Sachez malgré tout que « Chibanis 06 » s'efforce de faciliter l'accès de ces personnes âgées aux droits, à la santé et, dans une moindre mesure, à la culture. Nous organisons des voyages, des sorties. Nous avons mené à bien, en 2007, un projet intergénérationnel fantastique. Il était intitulé : « Retrouver ses racines à travers des récits de vie des personnes âgées migrantes » et s'adressait à vingt-trois jeunes issus de l'immigration, inscrits au GRETA « hôtellerie » de Nice.

Depuis cinq ans, nous recevons de nombreuses femmes veuves, célibataires ou divorcées, principalement originaires du Maroc et d'Algérie. Leur problématique est la même que celle des hommes : elles sont seules en France et continuent à aider leurs enfants restés au pays. Mais leur retraite est encore plus faible que celle des hommes. Elles ont commencé à émigrer dans les années 1980-1985 et sont plus nombreuses à ne bénéficier que de l'allocation de solidarité aux personnes âgées (ASPA).

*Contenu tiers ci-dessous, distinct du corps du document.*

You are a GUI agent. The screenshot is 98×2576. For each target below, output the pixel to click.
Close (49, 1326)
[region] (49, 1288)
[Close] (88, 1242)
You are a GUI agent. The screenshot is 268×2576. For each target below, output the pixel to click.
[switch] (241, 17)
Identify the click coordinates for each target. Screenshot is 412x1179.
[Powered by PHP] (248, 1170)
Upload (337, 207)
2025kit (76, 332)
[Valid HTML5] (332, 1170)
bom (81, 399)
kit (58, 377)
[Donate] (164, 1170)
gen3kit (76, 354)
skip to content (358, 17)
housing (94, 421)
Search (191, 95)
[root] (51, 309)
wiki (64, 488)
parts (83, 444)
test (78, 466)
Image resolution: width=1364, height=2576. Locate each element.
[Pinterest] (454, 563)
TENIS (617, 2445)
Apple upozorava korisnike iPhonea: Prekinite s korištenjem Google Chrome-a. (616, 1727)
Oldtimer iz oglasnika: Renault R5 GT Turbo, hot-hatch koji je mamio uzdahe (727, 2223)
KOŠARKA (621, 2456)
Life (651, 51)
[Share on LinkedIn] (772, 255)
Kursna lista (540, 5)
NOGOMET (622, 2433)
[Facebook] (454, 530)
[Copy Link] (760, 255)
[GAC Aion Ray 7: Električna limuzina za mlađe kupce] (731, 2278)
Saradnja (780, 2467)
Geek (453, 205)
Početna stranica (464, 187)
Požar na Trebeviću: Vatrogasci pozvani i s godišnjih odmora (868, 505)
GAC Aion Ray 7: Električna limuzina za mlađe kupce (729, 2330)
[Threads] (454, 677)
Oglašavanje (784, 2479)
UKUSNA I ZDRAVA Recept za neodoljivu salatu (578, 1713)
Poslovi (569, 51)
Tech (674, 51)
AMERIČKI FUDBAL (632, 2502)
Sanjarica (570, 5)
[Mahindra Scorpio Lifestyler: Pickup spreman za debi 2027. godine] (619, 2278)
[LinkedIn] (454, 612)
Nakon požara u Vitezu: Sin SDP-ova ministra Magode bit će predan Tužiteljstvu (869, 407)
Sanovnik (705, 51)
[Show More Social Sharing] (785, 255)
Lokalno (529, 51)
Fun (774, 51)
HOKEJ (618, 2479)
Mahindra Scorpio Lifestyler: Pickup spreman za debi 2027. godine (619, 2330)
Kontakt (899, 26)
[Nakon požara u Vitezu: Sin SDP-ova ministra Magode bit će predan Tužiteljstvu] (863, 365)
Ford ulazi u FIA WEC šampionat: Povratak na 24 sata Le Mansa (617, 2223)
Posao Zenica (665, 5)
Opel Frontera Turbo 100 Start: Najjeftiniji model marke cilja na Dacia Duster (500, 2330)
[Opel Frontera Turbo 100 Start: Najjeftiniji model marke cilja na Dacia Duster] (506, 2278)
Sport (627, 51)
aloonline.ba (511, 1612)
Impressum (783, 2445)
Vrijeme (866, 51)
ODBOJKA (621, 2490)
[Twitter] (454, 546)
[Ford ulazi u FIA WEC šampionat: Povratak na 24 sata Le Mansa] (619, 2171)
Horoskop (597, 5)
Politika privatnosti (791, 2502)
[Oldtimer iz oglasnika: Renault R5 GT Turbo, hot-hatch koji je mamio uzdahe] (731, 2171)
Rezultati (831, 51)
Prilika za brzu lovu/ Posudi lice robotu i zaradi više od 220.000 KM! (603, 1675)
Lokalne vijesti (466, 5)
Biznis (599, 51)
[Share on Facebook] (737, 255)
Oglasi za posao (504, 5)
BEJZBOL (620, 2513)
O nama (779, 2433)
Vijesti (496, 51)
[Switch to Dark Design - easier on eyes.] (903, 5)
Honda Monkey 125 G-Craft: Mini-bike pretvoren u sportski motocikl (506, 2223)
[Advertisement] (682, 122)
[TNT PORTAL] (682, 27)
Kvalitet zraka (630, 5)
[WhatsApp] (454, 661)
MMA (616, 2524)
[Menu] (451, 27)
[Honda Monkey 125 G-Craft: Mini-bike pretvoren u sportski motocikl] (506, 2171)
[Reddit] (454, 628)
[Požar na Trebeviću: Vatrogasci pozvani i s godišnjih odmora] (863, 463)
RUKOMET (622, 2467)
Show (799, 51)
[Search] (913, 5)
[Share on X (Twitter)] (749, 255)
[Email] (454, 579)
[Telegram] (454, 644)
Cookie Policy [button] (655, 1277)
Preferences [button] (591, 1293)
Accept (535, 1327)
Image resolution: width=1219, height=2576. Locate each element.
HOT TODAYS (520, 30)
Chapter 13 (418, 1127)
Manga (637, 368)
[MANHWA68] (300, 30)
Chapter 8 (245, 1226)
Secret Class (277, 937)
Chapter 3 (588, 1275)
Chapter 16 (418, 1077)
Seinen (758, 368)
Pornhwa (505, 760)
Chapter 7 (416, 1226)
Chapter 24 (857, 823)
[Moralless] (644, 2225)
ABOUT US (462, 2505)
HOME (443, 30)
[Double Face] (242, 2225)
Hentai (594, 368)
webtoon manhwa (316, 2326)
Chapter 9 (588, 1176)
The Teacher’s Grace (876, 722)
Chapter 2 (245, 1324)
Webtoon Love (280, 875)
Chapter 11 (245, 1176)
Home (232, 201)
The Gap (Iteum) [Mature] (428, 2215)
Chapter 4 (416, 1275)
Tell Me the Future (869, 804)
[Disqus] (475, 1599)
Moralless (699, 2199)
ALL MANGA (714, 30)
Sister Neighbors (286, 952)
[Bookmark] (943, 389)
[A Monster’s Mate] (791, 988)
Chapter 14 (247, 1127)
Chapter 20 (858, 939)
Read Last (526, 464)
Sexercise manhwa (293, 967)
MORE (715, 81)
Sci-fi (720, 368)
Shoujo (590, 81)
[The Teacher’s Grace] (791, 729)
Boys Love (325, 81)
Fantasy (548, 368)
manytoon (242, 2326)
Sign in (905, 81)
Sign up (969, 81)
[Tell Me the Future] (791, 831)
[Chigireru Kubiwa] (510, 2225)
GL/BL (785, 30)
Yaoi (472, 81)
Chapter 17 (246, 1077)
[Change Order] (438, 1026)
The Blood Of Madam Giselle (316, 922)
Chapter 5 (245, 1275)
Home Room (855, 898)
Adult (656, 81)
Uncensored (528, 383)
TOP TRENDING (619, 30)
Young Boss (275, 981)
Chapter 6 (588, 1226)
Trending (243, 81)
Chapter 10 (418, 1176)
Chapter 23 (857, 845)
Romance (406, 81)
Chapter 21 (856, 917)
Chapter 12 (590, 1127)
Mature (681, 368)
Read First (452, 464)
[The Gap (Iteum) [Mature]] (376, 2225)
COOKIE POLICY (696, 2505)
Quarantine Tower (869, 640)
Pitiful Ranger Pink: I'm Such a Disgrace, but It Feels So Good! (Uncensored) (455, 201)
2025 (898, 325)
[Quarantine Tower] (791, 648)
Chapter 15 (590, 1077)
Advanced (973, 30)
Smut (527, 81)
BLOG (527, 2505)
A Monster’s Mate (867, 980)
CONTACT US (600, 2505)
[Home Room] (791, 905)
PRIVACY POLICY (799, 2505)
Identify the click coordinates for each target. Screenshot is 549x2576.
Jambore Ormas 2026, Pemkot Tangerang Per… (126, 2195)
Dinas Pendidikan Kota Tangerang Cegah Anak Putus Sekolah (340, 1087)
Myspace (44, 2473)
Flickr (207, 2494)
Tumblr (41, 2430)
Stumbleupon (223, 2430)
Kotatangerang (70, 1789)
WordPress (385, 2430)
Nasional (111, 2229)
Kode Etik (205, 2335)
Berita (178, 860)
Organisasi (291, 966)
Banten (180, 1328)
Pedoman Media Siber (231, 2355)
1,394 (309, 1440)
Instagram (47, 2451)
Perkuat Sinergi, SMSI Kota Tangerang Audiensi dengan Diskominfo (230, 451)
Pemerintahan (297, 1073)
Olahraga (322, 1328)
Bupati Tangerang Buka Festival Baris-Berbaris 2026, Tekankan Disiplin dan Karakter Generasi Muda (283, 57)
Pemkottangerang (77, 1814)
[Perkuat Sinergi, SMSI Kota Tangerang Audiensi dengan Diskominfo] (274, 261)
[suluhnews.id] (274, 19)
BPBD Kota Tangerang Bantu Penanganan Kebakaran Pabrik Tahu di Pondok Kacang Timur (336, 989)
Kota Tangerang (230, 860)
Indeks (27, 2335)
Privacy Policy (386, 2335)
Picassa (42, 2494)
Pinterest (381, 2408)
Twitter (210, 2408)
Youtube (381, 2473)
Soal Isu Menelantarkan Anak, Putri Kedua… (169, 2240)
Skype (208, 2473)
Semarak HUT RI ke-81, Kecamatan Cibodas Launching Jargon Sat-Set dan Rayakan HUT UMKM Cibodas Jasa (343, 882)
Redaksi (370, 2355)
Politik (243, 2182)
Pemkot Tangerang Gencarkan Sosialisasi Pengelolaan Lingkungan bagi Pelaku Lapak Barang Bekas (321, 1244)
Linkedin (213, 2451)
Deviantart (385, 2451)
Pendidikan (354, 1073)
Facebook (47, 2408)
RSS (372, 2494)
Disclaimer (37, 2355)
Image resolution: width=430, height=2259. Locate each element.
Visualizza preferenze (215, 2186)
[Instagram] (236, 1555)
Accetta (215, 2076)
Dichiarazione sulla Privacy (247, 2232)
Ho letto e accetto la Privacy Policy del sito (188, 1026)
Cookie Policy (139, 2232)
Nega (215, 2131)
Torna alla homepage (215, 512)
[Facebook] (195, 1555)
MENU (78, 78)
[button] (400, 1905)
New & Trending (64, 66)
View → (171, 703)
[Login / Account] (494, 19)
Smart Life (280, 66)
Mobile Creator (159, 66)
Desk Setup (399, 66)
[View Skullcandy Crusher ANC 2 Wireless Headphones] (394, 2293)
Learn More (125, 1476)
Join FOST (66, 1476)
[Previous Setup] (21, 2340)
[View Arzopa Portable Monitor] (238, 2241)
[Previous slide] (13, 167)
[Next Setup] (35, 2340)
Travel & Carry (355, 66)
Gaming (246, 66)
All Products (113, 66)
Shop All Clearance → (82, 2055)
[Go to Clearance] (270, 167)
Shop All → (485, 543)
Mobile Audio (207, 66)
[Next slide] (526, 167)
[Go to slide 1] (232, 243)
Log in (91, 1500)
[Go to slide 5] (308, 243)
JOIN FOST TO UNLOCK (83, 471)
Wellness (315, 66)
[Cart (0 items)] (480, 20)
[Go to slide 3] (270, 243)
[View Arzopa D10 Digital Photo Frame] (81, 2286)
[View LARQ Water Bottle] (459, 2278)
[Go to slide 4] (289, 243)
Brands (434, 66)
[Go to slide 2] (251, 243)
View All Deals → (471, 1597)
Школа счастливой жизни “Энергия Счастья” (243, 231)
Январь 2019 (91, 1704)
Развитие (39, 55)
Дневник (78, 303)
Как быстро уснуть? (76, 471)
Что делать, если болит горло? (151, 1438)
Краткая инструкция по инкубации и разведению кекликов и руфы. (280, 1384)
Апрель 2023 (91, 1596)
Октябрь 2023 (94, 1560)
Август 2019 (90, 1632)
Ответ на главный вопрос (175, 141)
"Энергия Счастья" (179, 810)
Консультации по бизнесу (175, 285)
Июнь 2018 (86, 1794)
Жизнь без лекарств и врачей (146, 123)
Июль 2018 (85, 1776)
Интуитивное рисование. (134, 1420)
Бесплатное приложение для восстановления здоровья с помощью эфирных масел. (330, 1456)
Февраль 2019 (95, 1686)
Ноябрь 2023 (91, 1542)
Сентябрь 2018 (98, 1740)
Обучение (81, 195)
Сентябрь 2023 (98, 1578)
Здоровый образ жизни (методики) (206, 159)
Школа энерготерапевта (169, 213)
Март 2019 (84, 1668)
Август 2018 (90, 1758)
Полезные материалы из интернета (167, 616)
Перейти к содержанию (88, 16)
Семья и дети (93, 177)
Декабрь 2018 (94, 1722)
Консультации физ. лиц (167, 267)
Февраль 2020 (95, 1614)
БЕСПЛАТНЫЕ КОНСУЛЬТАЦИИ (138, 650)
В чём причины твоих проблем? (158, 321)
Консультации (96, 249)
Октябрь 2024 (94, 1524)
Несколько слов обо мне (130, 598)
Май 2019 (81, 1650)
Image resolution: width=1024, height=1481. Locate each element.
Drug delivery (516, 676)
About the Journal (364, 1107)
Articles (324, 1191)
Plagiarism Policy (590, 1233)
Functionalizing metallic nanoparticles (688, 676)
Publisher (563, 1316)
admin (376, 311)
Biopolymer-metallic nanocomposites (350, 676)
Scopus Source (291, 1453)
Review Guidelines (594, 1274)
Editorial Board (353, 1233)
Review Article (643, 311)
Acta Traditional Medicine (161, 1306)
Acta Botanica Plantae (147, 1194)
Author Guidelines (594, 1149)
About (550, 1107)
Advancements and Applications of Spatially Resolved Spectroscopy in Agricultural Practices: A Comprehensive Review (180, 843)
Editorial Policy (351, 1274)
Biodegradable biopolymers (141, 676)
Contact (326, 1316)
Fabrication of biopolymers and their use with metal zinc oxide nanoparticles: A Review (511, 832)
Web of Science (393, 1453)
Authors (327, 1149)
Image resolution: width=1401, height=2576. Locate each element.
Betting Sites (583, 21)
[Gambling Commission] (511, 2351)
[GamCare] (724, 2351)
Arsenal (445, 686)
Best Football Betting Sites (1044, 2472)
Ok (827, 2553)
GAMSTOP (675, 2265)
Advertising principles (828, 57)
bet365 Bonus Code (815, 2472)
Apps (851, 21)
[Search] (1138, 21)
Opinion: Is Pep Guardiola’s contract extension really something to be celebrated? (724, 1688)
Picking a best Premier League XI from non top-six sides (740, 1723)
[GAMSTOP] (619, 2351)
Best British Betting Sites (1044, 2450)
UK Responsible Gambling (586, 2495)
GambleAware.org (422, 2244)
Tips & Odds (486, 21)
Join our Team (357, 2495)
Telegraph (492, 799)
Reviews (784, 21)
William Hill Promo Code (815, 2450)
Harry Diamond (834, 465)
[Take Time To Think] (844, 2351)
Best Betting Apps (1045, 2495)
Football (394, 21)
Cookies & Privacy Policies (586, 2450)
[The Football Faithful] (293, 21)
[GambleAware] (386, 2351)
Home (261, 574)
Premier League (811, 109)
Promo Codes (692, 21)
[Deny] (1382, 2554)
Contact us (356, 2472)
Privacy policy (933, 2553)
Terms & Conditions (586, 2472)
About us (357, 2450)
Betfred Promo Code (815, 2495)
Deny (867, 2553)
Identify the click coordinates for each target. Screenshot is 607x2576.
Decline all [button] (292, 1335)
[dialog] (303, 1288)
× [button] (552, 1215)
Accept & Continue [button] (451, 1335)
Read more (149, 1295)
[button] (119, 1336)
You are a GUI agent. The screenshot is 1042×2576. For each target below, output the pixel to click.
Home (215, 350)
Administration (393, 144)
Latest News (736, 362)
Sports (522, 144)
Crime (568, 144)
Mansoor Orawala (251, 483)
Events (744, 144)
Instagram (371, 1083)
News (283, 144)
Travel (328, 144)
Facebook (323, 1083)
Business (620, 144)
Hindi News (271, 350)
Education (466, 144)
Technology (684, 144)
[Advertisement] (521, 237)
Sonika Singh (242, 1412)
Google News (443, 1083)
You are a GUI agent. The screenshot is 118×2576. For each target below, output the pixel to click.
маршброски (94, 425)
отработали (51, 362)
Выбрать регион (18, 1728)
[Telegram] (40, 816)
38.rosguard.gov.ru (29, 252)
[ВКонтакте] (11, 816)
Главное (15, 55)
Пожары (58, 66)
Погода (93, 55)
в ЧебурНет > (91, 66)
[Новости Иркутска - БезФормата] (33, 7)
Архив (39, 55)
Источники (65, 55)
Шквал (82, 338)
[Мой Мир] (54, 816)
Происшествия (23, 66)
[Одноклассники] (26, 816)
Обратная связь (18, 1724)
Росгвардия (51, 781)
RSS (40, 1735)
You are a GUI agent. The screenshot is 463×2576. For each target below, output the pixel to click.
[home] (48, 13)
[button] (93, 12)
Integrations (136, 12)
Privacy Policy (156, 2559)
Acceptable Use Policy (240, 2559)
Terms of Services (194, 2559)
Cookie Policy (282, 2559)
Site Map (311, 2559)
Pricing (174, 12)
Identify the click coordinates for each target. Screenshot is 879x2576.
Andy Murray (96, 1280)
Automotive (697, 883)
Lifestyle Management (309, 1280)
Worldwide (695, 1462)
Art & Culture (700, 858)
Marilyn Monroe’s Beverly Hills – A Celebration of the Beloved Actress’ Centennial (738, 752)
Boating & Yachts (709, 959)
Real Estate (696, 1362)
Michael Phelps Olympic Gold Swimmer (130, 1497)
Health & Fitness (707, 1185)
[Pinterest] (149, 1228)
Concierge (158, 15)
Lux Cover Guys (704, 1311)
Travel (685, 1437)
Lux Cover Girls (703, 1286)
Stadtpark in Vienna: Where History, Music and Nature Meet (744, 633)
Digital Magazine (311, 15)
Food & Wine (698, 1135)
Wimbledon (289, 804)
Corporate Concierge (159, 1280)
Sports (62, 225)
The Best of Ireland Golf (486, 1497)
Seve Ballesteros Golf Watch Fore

Comme je suis avant tout assistante sociale, je terminerai en évoquant les problèmes rencontrés par ces hommes et ces femmes qui bénéficient de l'ASPA.

Leur situation peut être terrible et certains d'entre eux vont très mal. J'ai reçu avant-hier un monsieur de quatre-vingt-dix ans, qui est resté trop de temps au Maroc, en l'occurrence six mois et dix jours. Pour ces dix jours de trop, on lui demande de rembourser 10 000 euros et le versement de l'ASPA lui a été suspendu. Un autre monsieur, d'origine tunisienne, doit rembourser 16 000 euros.

En ce moment, mon travail consiste à préparer des demandes d'aide juridictionnelle – pour prendre des avocats et former des recours devant les tribunaux des affaires de sécurité sociale – et à servir d'interprète. J'ai avec moi les conclusions d'une avocate qui va défendre un monsieur dont l'audience a été reportée parce que la caisse d'assurance retraite et de la santé au travail (CARSAT) a demandé à « réfléchir » !

Il est très dur de recevoir ces personnes au quotidien. Ce que j'avais envie de vous dire aujourd'hui, c'est qu'elles ont le droit de vivre leur retraite dans la dignité. Ces personnes font partie de notre pays, elles ont participé à la construction de l'économie française. C'est une question de respect. Or, elles vivent leur retraite dans des conditions dramatiques.

Malgré le barrage de la langue, on peut faire des efforts pour les recevoir et les comprendre. Je collabore avec succès avec mes collègues assistantes sociales du centre communal d'action sociale (CCAS) de Nice. Mon rêve serait d'ailleurs que l'association « Chibanis 06 » disparaisse, que ces personnes vivent correctement et relèvent du droit commun.